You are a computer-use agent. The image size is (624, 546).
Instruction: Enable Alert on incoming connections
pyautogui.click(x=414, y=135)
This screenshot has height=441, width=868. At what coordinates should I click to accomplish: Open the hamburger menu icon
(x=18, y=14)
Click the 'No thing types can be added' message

^^^^^^^^^^^^^^^^

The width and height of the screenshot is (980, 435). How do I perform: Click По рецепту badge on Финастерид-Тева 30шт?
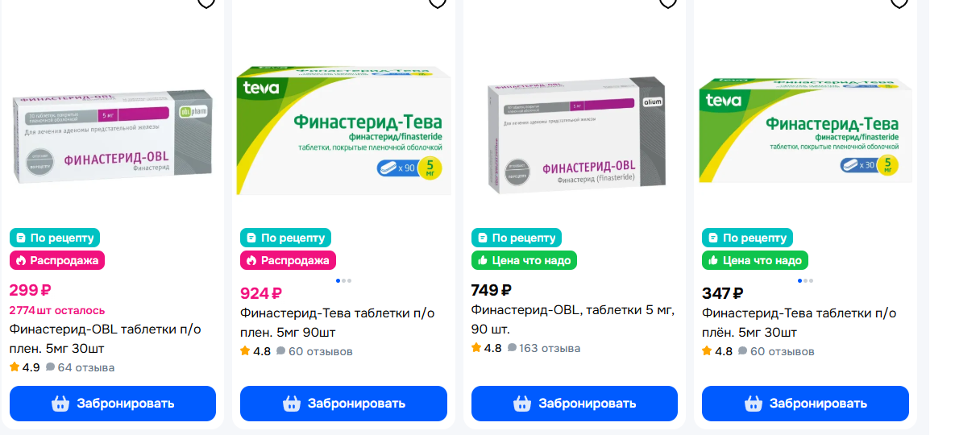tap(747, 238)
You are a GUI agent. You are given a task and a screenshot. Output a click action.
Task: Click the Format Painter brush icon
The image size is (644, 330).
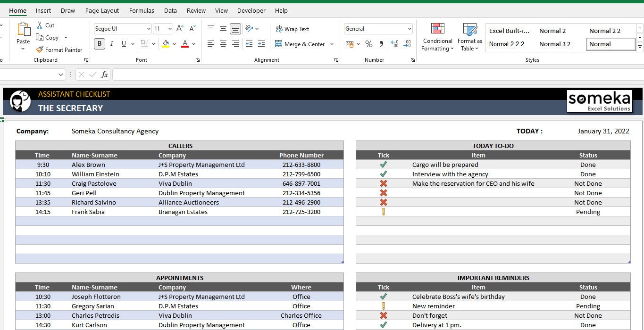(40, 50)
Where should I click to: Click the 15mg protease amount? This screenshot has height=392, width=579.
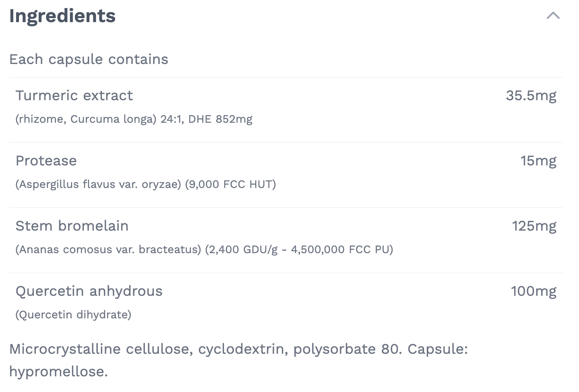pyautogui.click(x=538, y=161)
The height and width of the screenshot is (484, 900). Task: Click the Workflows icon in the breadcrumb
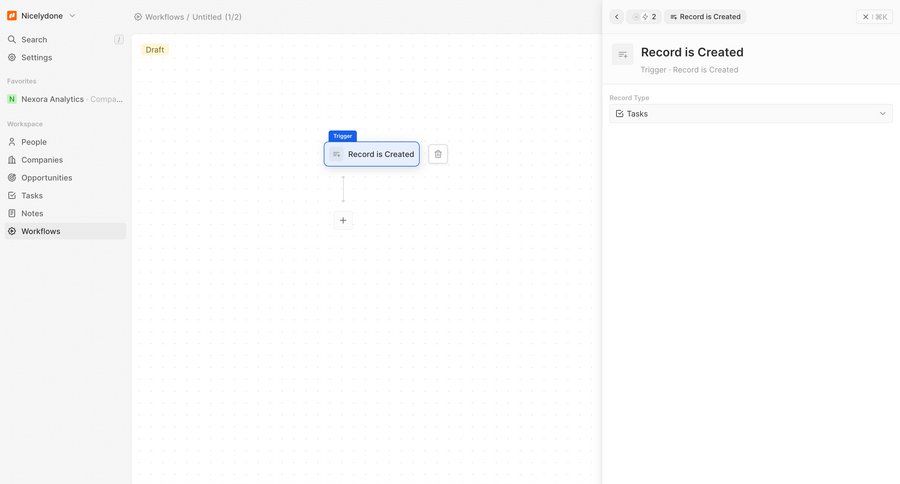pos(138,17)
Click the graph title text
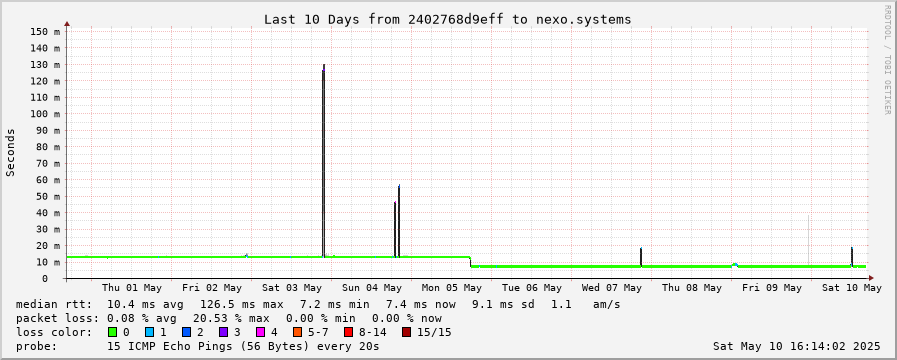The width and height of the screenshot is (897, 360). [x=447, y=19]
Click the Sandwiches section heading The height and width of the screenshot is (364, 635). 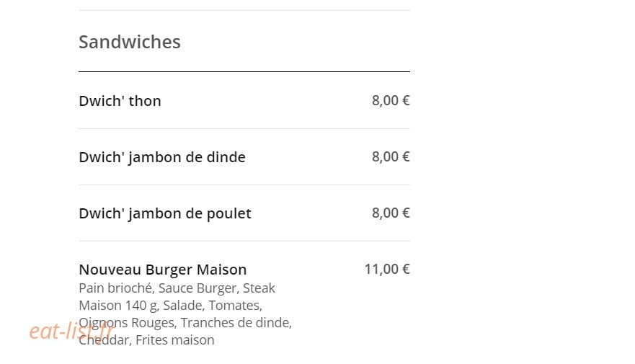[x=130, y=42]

^^^^^^^^^^^^^^^^

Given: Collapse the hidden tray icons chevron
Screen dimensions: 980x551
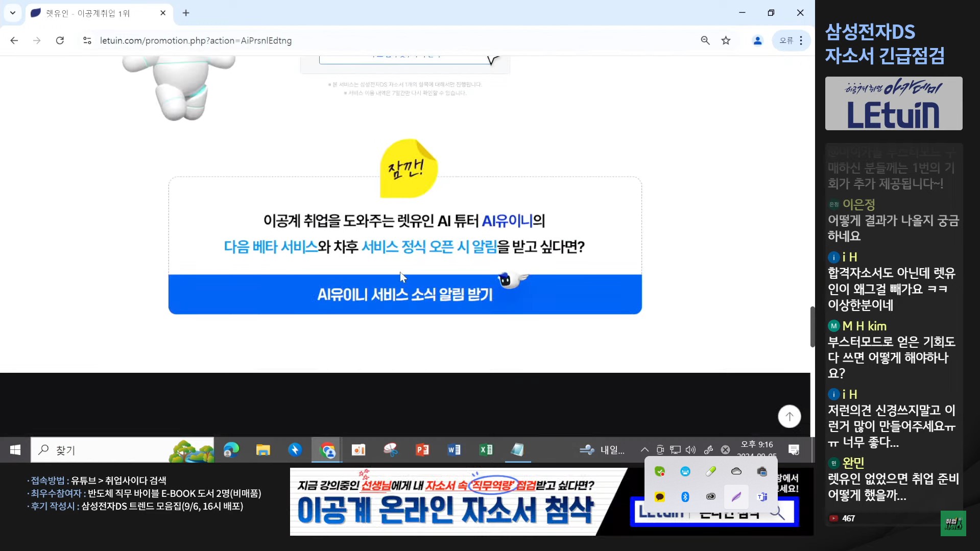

^^^^^^^^^^^^^^^^

I'd like the lines above from the one with "Instruction: Enable Alert" up to and including the one with "Click the 'No" copied exactly, with no other lines.

### Result for this exercise
Instruction: Enable Alert on incoming connections
pyautogui.click(x=414, y=135)
This screenshot has height=441, width=868. At what coordinates should I click to accomplish: Open the hamburger menu icon
(x=18, y=14)
Click the 'No thing types can be added' message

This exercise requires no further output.